These records contain pictures, which must be left out; copy exactly the lines from the one with "Given: Click the" up to and including the one with "You are a computer-use".

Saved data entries
++++++++
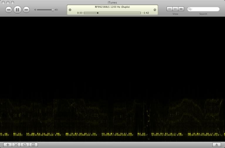Add a new playlist with plus button
Viewport: 225px width, 148px height.
pyautogui.click(x=8, y=145)
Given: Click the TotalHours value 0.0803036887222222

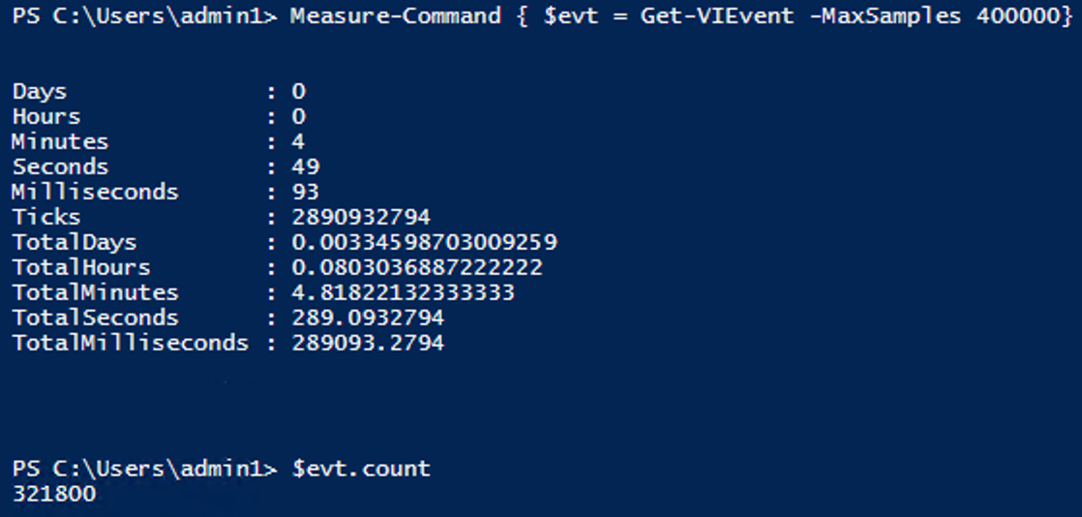Looking at the screenshot, I should [417, 268].
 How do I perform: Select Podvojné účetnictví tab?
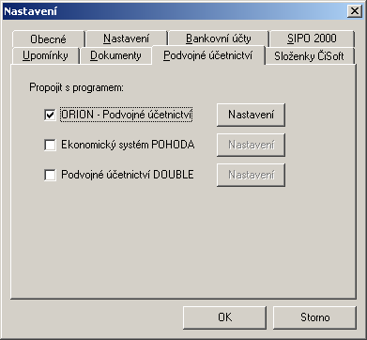click(x=208, y=55)
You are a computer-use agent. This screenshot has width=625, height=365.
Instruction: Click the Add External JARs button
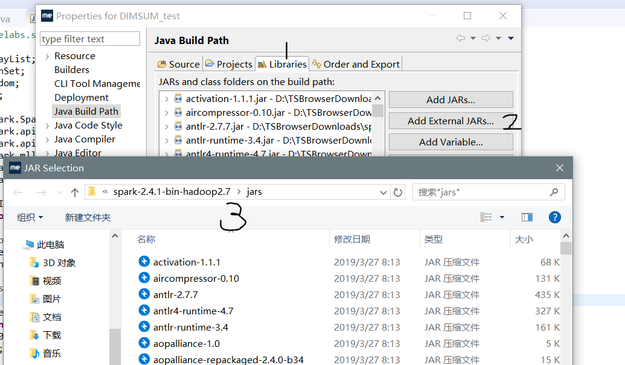pos(450,121)

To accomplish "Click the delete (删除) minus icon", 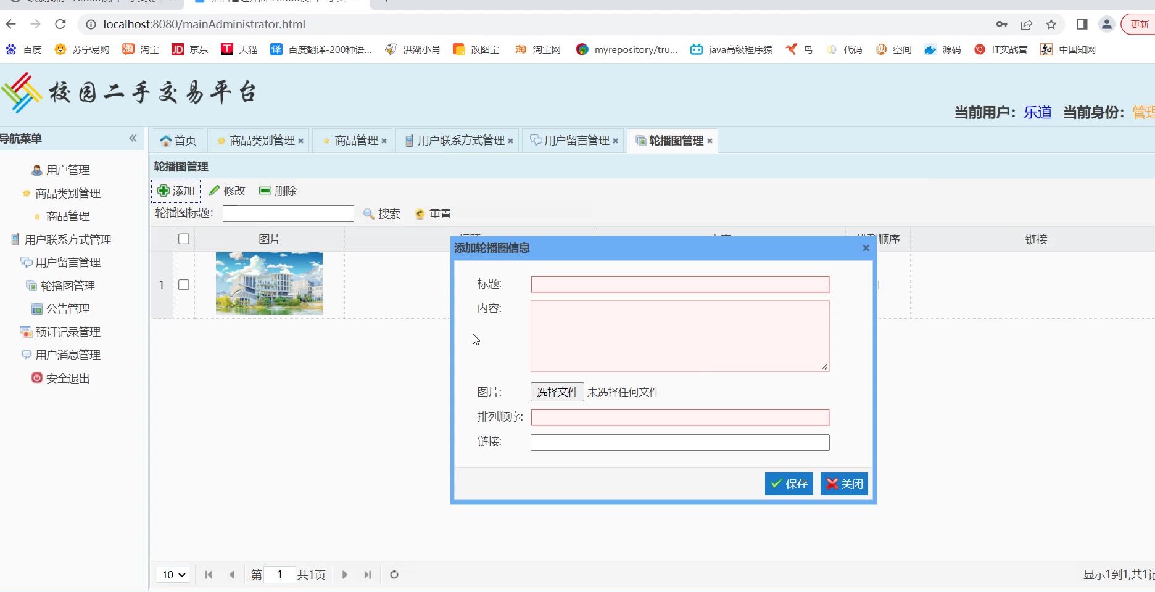I will (265, 191).
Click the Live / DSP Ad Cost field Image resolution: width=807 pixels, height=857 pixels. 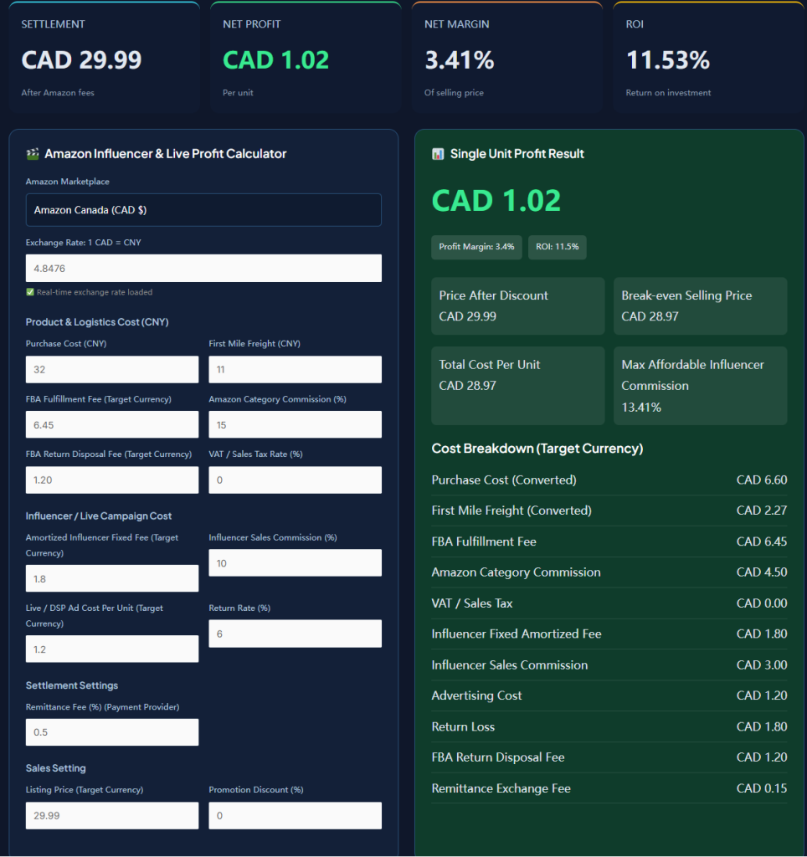112,649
++++++++
• RESULT OF THE EXERCISE:
Given: Click the TotalHours value 0.0803036887222222

Looking at the screenshot, I should [417, 268].
 How do I perform: Select Podvojné účetnictví tab?
click(x=208, y=55)
You are a computer-use agent. This screenshot has width=625, height=365.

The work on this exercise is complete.